## Text provided
_ _ _ _
Yes, your “appreciation of yourself” blinds you. It is the biggest obstacle to a new life. You must be able to get over this obstacle, this threshold, before going further. This test divides men into two kinds: the “wheat” and the “chaff.” No matter how intelligent, how gifted, how brilliant a man may be, if he does not change his appreciation of himself, there will be no hope for an inner development, for a work toward self-knowledge, for a true becoming. He will remain such as he is all his life. The first requirement, the first condition, the first test for one who wishes to work on himself is to change his appreciation of himself. He must not imagine, not simply believe or think, but see things in himself which he has never seen before, see them actually. His appreciation will never be able to change as long as he sees nothing in himself. And in order to see, he must learn to see; this is the first initiation of man into self-knowledge.

First of all, he has to know what he must look at. When he knows, he must make efforts, keep his attention, look constantly with persistence. Only through maintaining his attention, and not forgetting to look, one day, perhaps, he will be able to see. If he sees one time he can see a second time, and if that continues he will no longer be able not to see. This is the state to be looked for, it is the aim of our observation; it is from there that the true wish will be born, the irresistible wish to become: from cold we shall become warm, vibrant; we shall be touched by our reality.
_ _ _ _
## Task list
1. Please condense the paragraph of the self-knowledge text that begins "First of all, he has to know" into a shorter version that keeps its main points.
2. In the self-knowledge text above, copy the words from "First of all, he" to "by our reality." without any changes.
3. Answer these questions using the self-knowledge text above:
(a) Into which two kinds does the test divide men?
(b) What is described as the first initiation of man into self-knowledge?
(c) What wish is born from the state that observation aims for?

## Extracted records
_ _ _ _
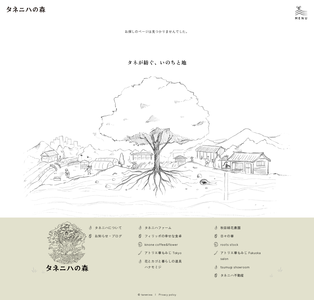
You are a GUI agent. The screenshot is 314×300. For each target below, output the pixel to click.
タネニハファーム (158, 227)
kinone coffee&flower (161, 244)
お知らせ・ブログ (108, 235)
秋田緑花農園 (230, 227)
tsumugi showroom (235, 267)
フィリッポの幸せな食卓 (163, 235)
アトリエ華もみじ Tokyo (163, 252)
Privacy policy (167, 294)
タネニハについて (108, 227)
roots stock (229, 244)
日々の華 (227, 235)
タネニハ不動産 (232, 275)
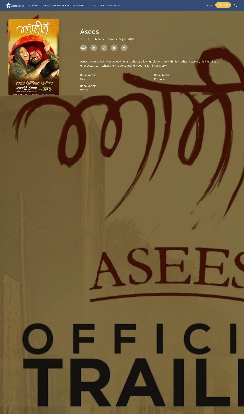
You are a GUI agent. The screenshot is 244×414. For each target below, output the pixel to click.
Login (208, 5)
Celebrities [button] (78, 5)
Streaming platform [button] (55, 5)
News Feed (113, 5)
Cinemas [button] (34, 5)
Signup (223, 5)
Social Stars (96, 5)
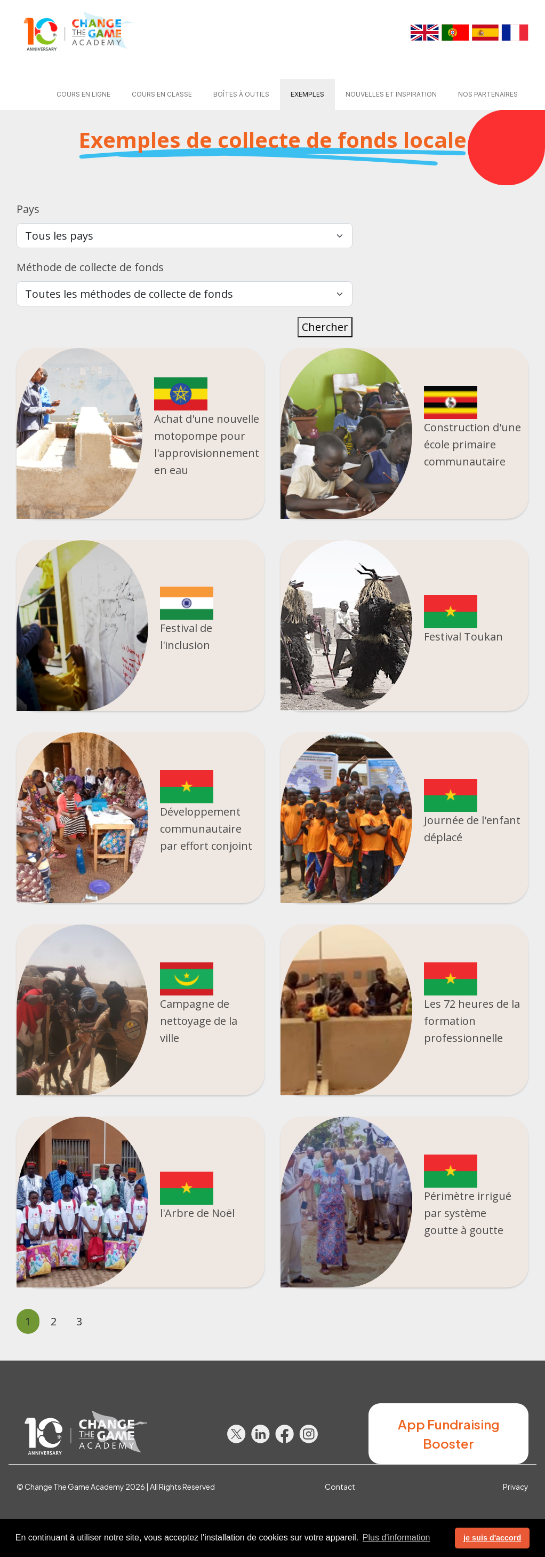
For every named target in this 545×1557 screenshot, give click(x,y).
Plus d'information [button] (396, 1537)
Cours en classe (162, 94)
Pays (28, 209)
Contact (340, 1486)
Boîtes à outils (241, 94)
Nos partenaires (488, 94)
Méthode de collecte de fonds (90, 267)
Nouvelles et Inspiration (391, 94)
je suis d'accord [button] (492, 1538)
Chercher (325, 327)
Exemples (307, 94)
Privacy (515, 1486)
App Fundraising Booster (449, 1433)
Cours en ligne (83, 94)
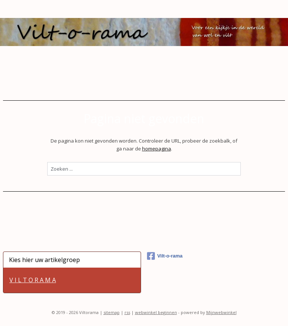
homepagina (156, 148)
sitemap (112, 312)
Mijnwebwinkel (221, 312)
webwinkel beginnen (156, 312)
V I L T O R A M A (32, 280)
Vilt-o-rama (165, 256)
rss (127, 312)
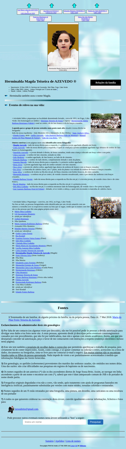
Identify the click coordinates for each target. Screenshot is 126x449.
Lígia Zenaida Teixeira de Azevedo (30, 250)
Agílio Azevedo (37, 135)
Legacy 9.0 (73, 446)
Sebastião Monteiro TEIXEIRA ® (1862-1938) (74, 11)
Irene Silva (17, 172)
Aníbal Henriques (22, 219)
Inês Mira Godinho (20, 186)
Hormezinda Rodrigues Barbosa (28, 282)
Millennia (83, 446)
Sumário (49, 441)
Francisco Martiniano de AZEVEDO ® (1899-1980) (40, 18)
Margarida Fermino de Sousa (27, 265)
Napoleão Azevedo (20, 152)
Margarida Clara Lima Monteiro (28, 267)
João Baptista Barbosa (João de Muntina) (61, 135)
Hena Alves (17, 164)
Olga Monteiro (21, 272)
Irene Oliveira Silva (23, 255)
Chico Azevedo (19, 155)
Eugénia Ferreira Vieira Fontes (28, 238)
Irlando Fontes (19, 135)
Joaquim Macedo (20, 162)
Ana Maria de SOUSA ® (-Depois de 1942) (51, 11)
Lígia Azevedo (19, 147)
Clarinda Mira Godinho (25, 243)
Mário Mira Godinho (23, 211)
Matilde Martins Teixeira (25, 228)
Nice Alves (17, 167)
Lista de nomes (73, 441)
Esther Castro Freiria (24, 233)
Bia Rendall (20, 236)
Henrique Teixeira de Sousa (52, 121)
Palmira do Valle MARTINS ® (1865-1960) (97, 11)
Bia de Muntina (19, 184)
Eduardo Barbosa (20, 160)
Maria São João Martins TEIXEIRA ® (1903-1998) (85, 18)
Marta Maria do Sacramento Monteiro (31, 245)
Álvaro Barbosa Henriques (26, 277)
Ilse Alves (17, 169)
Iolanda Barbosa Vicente (23, 179)
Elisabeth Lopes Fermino (26, 263)
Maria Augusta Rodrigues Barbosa (28, 224)
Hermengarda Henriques (25, 270)
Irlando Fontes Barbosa (25, 292)
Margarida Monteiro (21, 174)
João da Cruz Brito (49, 138)
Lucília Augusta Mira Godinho (28, 248)
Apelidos (59, 441)
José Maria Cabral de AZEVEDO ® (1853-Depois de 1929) (28, 11)
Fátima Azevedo (22, 280)
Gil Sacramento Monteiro (25, 214)
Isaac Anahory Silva (81, 133)
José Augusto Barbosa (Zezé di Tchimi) (28, 189)
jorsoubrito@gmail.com (22, 409)
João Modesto (18, 157)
_ _ _ _
## Exercise results
1. He must first know what to look at, then look constantly, with effort and sustained attention. By keeping his attention, he may one day see. Seeing once makes seeing again possible, and if this continues he can no longer fail to see. That state is the aim of observation. From it the irresistible wish to become is born, and we go from cold to warm, touched by our reality.

2.
First of all, he has to know what he must look at. When he knows, he must make efforts, keep his attention, look constantly with persistence. Only through maintaining his attention, and not forgetting to look, one day, perhaps, he will be able to see. If he sees one time he can see a second time, and if that continues he will no longer be able not to see. This is the state to be looked for, it is the aim of our observation; it is from there that the true wish will be born, the irresistible wish to become: from cold we shall become warm, vibrant; we shall be touched by our reality.

3.
(a) The "wheat" and the "chaff."
(b) Learning to see.
(c) The true wish, the irresistible wish to become.